* [EXERCISE GOAL]
Print exactly what the entries say, line by line, from the first line down to the one with "Select the text", inclusive.

* [Stored data]
* * * * * * * * *

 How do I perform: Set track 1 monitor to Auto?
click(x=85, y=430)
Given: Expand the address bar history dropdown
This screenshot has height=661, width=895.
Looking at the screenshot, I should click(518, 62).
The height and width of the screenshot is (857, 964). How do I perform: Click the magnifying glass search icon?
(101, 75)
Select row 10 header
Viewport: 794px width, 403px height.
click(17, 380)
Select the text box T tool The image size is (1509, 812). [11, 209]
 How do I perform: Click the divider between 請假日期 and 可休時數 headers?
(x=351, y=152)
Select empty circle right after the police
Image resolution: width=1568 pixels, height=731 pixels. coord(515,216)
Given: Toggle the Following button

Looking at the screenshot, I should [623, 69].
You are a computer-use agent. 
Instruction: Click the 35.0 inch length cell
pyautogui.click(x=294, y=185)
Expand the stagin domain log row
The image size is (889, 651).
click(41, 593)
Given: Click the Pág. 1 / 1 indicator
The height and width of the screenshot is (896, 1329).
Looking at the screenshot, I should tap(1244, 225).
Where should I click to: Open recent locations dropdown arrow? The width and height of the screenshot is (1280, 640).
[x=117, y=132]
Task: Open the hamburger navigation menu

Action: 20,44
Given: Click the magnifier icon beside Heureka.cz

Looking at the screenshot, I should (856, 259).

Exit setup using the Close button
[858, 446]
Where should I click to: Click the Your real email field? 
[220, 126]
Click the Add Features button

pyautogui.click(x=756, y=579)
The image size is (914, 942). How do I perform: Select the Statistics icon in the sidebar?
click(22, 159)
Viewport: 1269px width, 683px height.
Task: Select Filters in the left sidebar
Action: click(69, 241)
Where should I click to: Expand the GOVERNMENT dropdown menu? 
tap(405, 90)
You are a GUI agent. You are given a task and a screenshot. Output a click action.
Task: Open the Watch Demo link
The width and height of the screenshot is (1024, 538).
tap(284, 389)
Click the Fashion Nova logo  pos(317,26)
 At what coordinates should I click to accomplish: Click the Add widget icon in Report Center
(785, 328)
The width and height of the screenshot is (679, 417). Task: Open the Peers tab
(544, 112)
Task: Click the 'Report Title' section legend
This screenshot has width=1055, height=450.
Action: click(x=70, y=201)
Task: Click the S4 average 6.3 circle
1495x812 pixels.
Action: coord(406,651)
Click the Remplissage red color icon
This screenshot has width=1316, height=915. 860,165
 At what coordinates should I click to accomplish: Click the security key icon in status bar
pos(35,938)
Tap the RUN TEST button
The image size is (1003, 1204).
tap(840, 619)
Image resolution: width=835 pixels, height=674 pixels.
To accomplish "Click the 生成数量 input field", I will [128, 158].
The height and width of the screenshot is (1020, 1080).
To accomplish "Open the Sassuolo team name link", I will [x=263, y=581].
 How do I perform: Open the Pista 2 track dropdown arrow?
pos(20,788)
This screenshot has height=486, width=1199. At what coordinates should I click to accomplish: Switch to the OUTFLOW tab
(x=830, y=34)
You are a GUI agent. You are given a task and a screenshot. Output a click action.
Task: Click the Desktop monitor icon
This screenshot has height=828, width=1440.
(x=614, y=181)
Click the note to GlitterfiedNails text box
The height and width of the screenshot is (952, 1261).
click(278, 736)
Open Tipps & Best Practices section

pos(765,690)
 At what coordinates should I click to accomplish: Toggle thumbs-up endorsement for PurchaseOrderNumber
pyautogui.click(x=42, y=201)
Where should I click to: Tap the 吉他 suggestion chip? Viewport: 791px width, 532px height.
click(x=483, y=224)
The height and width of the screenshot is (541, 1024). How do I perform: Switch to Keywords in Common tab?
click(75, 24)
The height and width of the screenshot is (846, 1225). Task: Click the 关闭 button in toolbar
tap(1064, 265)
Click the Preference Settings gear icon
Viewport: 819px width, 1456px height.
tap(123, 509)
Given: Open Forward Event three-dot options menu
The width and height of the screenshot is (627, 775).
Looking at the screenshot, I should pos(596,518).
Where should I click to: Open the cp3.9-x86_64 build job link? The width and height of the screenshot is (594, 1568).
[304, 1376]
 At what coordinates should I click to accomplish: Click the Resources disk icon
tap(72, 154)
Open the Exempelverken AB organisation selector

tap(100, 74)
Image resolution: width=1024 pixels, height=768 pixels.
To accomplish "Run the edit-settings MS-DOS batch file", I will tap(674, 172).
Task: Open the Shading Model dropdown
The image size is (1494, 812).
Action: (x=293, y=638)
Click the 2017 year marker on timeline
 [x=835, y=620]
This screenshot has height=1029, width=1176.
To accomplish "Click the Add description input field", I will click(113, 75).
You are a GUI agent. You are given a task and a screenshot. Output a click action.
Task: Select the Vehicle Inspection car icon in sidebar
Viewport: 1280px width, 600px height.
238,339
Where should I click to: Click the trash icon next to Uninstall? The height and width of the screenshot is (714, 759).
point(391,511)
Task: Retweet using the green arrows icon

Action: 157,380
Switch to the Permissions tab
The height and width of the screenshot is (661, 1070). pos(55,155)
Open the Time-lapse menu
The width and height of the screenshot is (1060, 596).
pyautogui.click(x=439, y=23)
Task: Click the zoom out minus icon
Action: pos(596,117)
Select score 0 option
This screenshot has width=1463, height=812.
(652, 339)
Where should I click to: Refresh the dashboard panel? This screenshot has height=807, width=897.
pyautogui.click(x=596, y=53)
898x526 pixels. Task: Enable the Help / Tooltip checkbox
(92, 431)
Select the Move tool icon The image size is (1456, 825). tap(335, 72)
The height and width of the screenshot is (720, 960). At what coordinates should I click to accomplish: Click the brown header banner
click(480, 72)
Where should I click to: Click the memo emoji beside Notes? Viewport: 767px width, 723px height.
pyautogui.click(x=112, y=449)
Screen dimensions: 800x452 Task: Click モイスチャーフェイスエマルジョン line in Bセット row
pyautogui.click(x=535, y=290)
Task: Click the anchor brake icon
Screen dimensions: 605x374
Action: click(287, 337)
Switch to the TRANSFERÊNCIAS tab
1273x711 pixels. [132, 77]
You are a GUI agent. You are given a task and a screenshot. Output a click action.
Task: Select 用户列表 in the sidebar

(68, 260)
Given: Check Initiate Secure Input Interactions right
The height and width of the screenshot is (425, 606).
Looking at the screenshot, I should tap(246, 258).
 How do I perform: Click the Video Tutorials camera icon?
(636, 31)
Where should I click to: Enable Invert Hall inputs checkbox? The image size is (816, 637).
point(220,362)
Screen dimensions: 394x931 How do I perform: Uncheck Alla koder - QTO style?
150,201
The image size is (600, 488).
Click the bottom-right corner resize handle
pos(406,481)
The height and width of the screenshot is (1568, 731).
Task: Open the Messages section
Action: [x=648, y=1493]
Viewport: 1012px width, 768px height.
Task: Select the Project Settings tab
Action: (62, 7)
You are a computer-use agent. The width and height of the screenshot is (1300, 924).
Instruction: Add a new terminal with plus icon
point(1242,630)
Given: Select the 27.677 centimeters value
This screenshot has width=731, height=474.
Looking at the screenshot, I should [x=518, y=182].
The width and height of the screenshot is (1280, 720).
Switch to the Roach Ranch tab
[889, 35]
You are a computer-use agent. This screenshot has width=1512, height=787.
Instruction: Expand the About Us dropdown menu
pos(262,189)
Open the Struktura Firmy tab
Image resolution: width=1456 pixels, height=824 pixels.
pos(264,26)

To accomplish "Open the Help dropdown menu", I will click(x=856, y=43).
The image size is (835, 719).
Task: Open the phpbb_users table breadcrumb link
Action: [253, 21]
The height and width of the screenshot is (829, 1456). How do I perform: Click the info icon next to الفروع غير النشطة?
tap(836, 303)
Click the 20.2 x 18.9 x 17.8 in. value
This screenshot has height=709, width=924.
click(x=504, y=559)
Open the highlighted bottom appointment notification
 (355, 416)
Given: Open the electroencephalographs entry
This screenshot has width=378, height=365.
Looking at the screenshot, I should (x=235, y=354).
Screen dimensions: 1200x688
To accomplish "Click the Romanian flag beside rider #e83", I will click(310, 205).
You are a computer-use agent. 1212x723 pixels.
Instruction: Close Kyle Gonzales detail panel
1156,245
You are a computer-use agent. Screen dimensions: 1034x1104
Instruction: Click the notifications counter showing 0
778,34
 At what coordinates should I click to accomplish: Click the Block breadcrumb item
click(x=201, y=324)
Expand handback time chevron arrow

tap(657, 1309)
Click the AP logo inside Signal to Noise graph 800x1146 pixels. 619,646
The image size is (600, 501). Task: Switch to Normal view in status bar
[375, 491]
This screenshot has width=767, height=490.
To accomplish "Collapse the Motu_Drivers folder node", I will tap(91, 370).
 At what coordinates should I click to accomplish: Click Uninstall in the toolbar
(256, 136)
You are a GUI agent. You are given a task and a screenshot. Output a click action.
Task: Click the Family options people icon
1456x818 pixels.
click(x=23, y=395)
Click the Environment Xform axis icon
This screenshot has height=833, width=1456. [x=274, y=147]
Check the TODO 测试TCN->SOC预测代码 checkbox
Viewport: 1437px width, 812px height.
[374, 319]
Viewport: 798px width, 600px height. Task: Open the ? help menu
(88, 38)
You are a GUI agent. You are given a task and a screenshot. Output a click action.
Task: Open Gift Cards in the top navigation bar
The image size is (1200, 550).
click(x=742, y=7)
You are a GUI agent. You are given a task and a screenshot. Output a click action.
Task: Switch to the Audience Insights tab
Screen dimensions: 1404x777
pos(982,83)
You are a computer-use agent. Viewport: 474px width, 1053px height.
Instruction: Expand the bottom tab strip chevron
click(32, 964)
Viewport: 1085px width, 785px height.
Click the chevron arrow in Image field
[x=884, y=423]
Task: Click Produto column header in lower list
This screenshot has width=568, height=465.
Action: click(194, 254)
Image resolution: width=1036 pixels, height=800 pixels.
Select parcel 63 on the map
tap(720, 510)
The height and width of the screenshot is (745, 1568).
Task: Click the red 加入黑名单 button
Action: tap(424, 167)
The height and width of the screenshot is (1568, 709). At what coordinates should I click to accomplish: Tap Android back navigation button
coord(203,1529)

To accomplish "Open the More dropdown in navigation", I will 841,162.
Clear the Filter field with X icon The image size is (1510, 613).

* * * * * * * * *

* [EXERCISE ANSWER]
 How do I perform: Set track 1 monitor to Auto?
click(x=85, y=430)
Given: Expand the address bar history dropdown
This screenshot has height=661, width=895.
Looking at the screenshot, I should click(518, 62).
The height and width of the screenshot is (857, 964). How do I perform: Click the magnifying glass search icon?
(101, 75)
Select row 10 header
Viewport: 794px width, 403px height.
click(17, 380)
Select the text box T tool The image size is (1509, 812). [11, 209]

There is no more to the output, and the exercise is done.